(Dataset records)
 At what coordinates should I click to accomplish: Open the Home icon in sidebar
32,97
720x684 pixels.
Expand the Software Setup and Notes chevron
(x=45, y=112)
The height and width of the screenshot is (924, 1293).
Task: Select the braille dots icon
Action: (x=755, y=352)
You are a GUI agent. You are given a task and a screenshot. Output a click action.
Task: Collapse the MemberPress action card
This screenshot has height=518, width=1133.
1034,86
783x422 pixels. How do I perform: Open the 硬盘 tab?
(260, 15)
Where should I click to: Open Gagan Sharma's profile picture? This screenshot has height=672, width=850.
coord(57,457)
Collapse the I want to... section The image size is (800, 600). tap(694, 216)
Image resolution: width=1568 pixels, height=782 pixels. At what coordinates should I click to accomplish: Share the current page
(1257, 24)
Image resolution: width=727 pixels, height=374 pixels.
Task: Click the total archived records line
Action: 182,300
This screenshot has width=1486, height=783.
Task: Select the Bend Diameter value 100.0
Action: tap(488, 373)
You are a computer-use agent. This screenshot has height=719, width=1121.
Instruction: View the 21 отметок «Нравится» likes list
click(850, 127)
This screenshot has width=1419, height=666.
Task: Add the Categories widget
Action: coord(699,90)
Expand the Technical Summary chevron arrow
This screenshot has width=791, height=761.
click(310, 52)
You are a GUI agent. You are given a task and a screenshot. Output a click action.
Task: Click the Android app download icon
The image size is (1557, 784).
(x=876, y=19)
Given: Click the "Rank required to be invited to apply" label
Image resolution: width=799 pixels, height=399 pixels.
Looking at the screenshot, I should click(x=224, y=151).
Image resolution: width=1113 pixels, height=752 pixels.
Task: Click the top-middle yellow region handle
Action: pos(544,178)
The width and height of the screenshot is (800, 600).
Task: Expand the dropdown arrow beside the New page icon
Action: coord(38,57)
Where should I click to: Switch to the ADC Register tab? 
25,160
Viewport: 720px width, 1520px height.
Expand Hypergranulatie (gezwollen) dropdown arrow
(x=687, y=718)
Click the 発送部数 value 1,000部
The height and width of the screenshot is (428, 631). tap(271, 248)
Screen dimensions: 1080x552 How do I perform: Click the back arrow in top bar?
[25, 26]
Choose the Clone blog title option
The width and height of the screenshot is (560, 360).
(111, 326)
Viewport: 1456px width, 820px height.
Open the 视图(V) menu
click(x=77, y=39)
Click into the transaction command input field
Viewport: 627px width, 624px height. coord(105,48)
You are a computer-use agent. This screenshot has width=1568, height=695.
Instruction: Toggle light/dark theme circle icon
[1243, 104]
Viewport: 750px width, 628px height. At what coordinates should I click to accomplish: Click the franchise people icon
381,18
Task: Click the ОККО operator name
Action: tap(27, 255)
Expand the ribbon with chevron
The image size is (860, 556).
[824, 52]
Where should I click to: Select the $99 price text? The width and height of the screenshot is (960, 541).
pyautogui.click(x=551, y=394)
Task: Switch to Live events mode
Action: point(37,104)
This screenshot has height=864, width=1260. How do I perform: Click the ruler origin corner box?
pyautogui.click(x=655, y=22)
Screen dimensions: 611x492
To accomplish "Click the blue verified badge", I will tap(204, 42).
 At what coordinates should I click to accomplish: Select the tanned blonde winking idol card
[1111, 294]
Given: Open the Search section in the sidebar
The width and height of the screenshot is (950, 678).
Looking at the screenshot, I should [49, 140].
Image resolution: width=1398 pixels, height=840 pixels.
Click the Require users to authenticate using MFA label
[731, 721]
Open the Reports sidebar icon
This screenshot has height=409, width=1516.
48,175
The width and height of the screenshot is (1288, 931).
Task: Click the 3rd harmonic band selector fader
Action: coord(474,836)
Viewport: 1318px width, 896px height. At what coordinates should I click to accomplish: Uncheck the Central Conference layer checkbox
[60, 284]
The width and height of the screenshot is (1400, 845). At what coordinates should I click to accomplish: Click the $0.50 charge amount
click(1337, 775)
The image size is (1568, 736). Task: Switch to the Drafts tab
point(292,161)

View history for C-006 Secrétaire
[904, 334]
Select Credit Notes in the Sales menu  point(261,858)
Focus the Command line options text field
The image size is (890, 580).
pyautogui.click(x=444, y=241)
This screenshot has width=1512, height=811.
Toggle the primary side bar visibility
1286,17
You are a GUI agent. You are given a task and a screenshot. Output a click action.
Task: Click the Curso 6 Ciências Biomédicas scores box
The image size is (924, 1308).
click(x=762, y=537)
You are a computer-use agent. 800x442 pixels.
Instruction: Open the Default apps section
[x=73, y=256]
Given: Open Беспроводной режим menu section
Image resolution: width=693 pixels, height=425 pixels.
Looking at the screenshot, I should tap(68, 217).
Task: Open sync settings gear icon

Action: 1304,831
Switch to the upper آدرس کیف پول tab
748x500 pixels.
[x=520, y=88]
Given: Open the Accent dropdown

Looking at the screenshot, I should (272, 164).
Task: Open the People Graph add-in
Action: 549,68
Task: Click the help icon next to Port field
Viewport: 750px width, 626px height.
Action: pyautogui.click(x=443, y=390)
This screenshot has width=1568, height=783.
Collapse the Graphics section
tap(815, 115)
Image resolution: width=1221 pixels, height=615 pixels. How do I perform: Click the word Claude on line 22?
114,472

Directions: In the listing above, copy out the lines verbatim, starting at the line containing "Where should I click to: Select" and ending with the line containing "[1111, 294]", including both of those lines.

Solution below:
Where should I click to: Select the $99 price text? The width and height of the screenshot is (960, 541).
pyautogui.click(x=551, y=394)
Task: Switch to Live events mode
Action: point(37,104)
This screenshot has height=864, width=1260. How do I perform: Click the ruler origin corner box?
pyautogui.click(x=655, y=22)
Screen dimensions: 611x492
To accomplish "Click the blue verified badge", I will tap(204, 42).
 At what coordinates should I click to accomplish: Select the tanned blonde winking idol card
[1111, 294]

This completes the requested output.